» What you are asked to do
Begin at the line with "You are a GUI" and output every line through the end of the records, exactly as given. Omit pictures.

Available records START

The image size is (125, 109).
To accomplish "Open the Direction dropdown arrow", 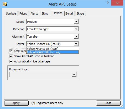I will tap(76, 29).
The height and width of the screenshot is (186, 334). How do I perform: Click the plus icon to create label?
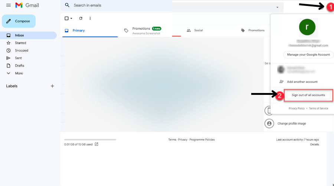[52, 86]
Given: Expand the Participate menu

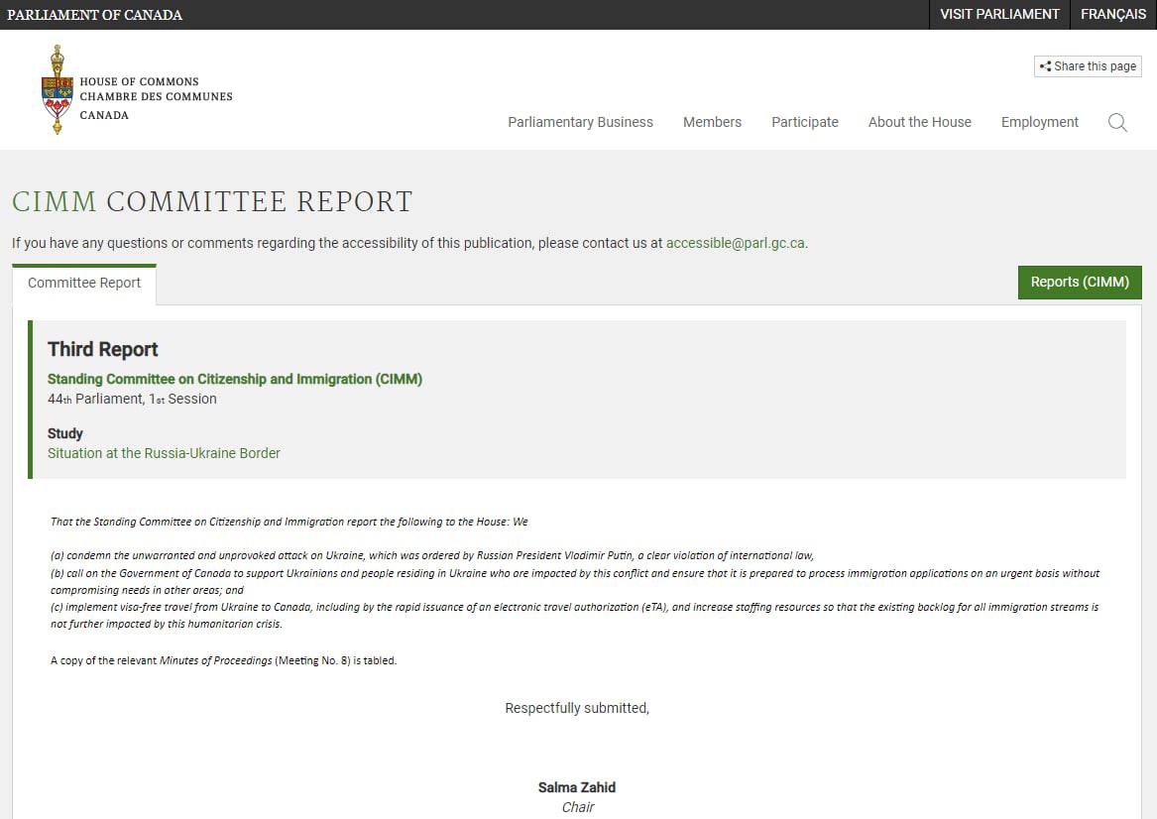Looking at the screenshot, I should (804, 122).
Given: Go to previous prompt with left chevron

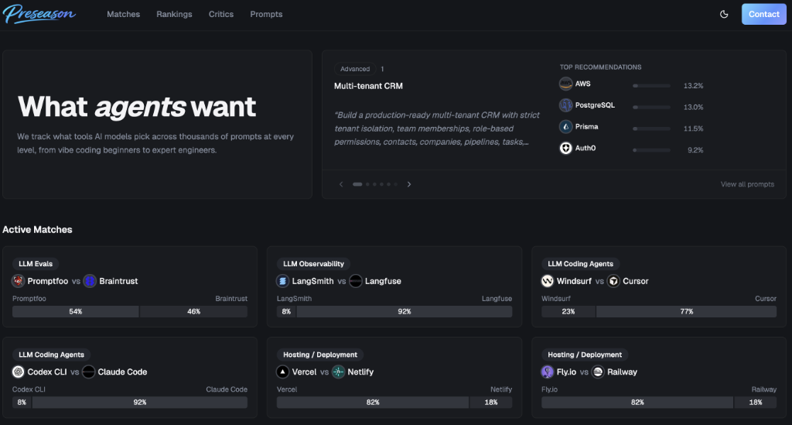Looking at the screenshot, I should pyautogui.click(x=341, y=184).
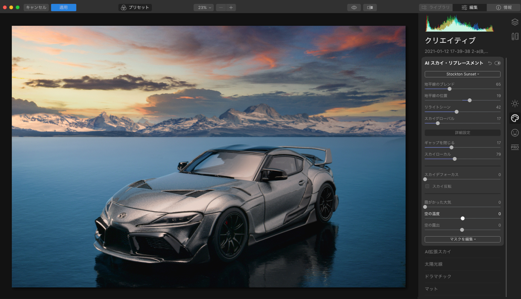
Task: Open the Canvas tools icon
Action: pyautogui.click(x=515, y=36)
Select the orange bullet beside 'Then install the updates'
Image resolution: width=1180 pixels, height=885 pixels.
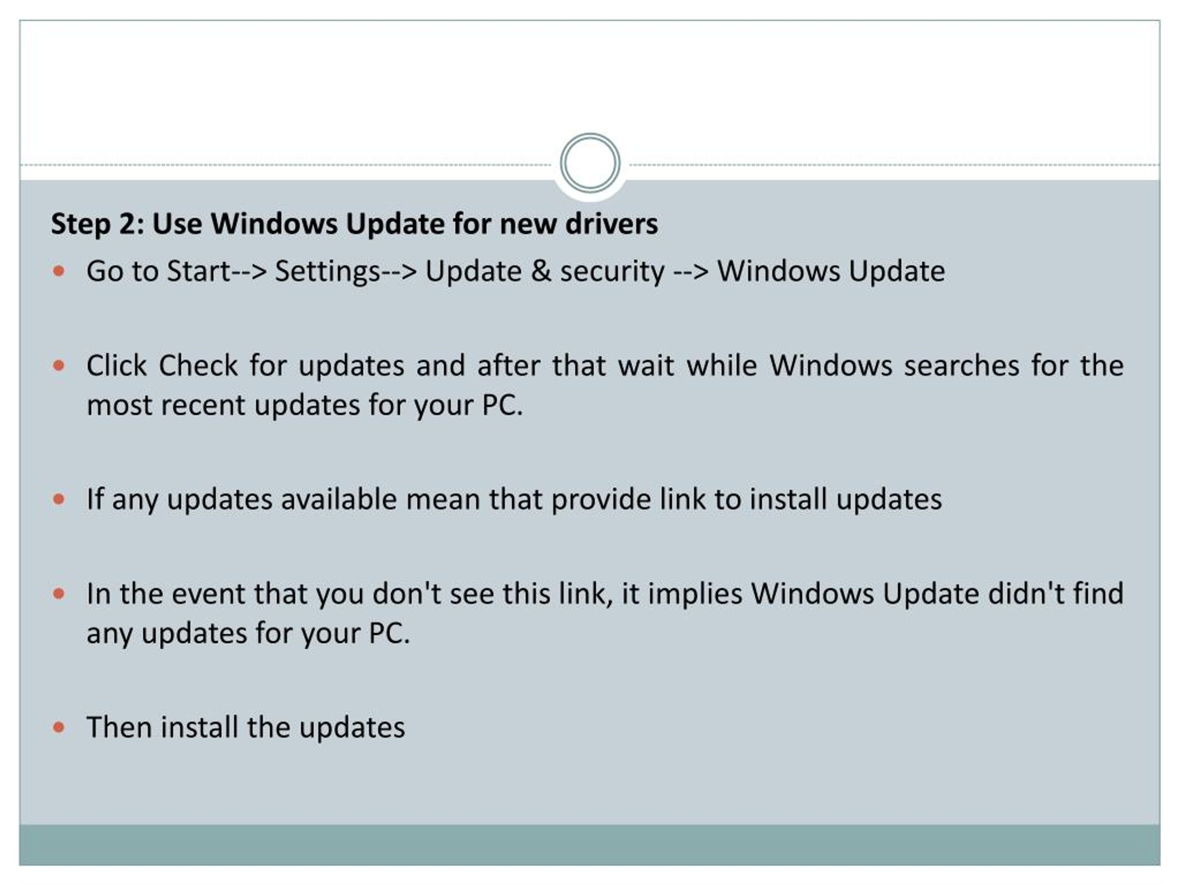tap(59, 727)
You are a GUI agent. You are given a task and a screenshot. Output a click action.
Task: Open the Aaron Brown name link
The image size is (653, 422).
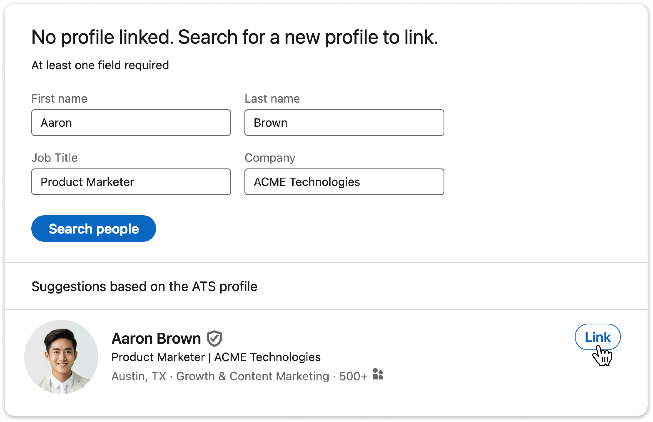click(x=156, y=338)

Available records END

» Result of this exercise
You are a GUI agent. You are given a task and a screenshot. Output a click action.
Task: Open the Aaron Brown name link
The image size is (653, 422).
click(x=156, y=338)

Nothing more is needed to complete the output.